● **What this task involves**: Reproduce the records verbatim, starting at the line containing "Task: Click the bolt icon beside 309 W" and continuing through the last line of the records, with both ends included.
-- Listed records start --
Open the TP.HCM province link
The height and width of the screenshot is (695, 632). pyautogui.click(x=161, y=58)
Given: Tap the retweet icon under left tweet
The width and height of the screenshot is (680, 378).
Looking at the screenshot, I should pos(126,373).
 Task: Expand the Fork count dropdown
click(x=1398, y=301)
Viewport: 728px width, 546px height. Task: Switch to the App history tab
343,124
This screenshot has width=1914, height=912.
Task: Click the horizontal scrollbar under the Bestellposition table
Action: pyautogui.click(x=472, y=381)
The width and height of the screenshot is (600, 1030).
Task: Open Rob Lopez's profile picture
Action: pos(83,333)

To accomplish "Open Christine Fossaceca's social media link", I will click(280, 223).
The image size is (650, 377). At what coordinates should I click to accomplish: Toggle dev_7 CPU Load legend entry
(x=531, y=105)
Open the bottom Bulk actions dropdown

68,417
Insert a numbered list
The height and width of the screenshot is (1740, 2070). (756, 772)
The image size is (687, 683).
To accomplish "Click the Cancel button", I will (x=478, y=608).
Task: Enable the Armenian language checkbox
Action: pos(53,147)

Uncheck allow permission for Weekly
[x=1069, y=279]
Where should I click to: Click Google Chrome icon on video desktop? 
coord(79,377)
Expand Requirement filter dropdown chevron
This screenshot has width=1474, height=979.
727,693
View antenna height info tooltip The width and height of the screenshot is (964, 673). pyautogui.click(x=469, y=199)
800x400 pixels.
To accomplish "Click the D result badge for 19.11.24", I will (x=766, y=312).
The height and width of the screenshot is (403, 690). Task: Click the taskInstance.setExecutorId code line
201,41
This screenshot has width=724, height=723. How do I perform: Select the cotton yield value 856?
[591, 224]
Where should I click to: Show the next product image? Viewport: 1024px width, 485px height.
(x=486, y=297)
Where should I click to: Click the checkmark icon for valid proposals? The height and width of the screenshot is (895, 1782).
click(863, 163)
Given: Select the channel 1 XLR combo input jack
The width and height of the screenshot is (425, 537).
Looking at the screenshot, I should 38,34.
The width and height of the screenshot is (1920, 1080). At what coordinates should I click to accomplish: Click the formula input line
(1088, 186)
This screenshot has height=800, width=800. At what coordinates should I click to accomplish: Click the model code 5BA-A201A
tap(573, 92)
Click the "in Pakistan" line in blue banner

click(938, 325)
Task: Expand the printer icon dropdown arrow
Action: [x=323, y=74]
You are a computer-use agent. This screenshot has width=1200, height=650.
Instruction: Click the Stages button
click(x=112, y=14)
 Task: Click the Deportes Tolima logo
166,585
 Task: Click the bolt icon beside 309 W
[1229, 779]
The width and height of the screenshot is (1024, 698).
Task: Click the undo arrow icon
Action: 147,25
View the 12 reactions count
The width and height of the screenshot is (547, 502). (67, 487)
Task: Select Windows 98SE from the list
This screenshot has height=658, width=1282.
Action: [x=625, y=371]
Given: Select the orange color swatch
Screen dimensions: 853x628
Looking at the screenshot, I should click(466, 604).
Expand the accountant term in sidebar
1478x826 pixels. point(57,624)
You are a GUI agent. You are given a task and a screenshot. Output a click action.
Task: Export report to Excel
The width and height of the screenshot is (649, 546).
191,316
-- Listed records end --
● **Solution to this exercise**:
 Task: Click the bolt icon beside 309 W
[1229, 779]
The width and height of the screenshot is (1024, 698).
Task: Click the undo arrow icon
Action: 147,25
View the 12 reactions count
The width and height of the screenshot is (547, 502). (67, 487)
Task: Select Windows 98SE from the list
This screenshot has height=658, width=1282.
Action: [x=625, y=371]
Given: Select the orange color swatch
Screen dimensions: 853x628
Looking at the screenshot, I should click(466, 604).
Expand the accountant term in sidebar
1478x826 pixels. point(57,624)
You are a GUI agent. You are given a task and a screenshot. Output a click action.
Task: Export report to Excel
The width and height of the screenshot is (649, 546).
191,316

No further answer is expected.